(Task goal) Extract every line between the one with "Task: Select the" and the end of the entries, both included, word for word and free of pictures.

Items from a dataset:
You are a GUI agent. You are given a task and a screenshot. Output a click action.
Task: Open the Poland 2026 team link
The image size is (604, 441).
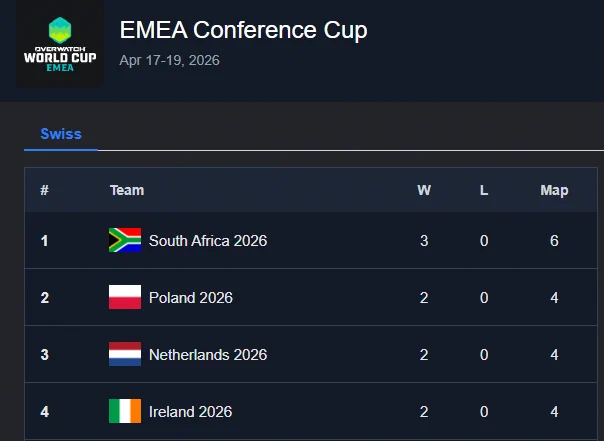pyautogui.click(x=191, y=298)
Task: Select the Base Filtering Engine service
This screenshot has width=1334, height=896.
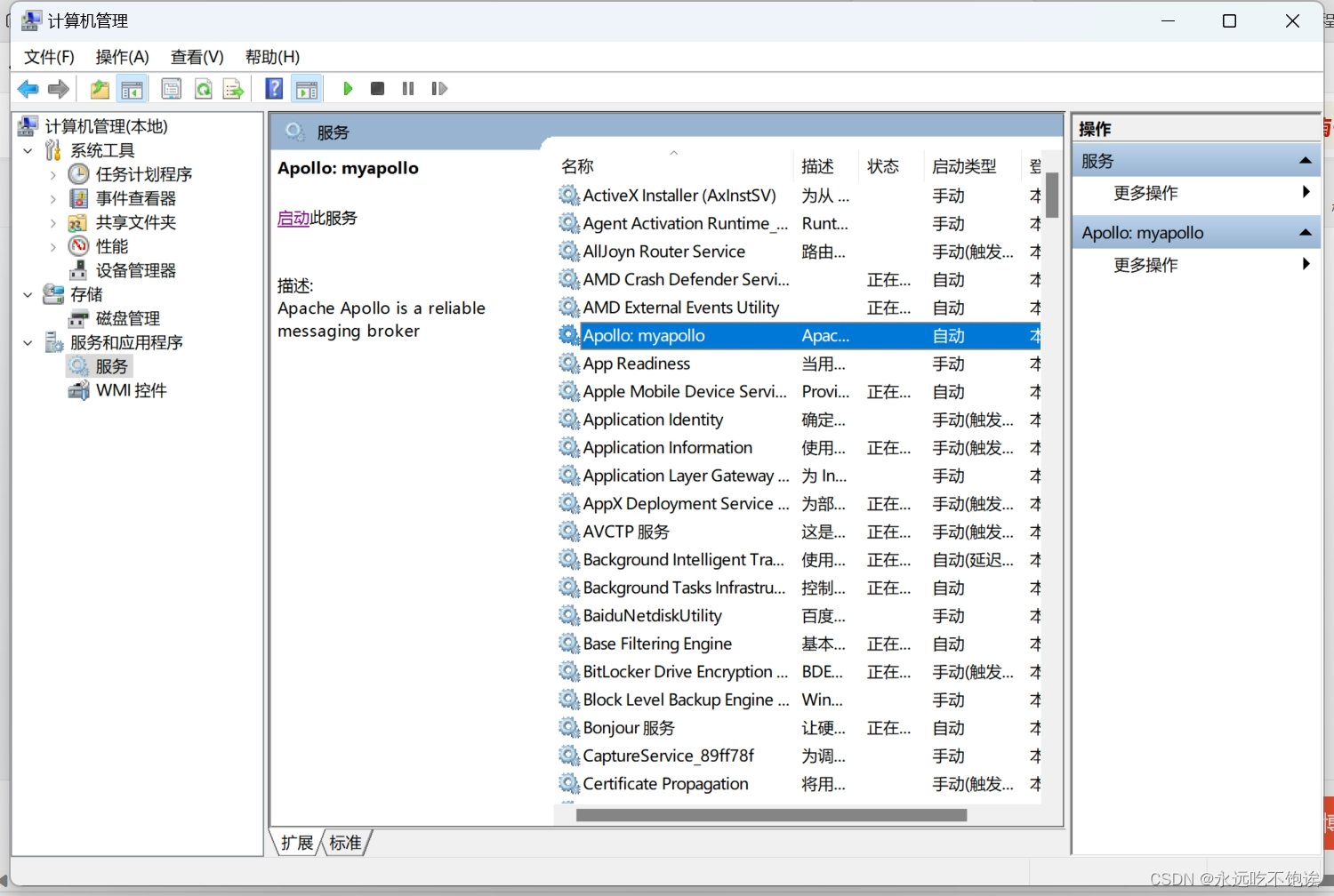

(Finished task)
Task: Select the Base Filtering Engine service
This screenshot has width=1334, height=896.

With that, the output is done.